Each entry is to be retyped without alteration, and no picture is to be included.

[[ DATASET RECORDS open ]]

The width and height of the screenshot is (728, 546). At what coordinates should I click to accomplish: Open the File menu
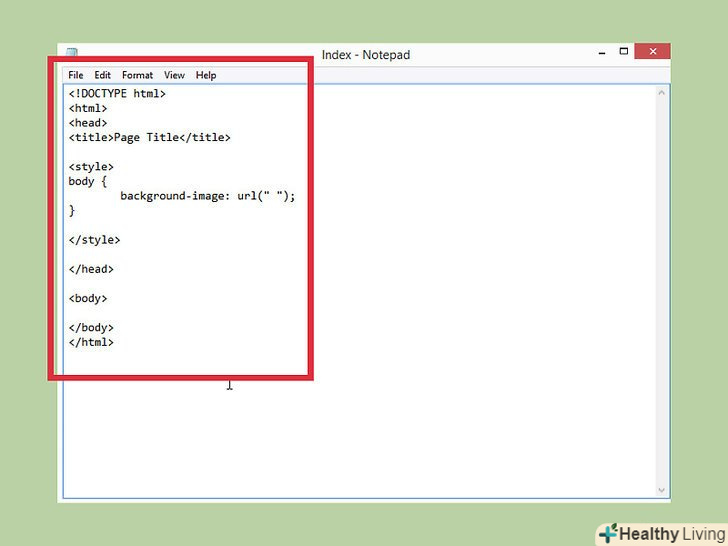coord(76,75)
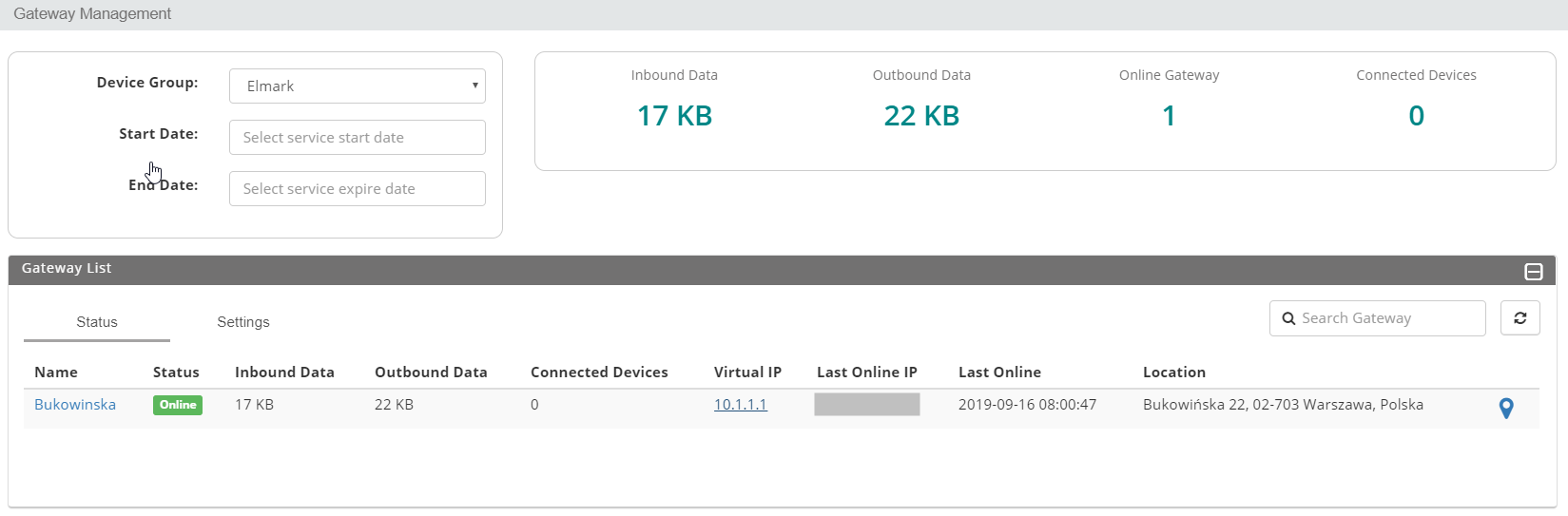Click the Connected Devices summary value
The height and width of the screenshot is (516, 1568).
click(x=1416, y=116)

[[ DATASET RECORDS closed ]]

**OUTPUT OF THE TASK**
The width and height of the screenshot is (728, 546). At what coordinates should I click to accomplish: Open the File menu
coord(76,75)
Click the Connected Devices summary value
The height and width of the screenshot is (516, 1568).
click(x=1416, y=116)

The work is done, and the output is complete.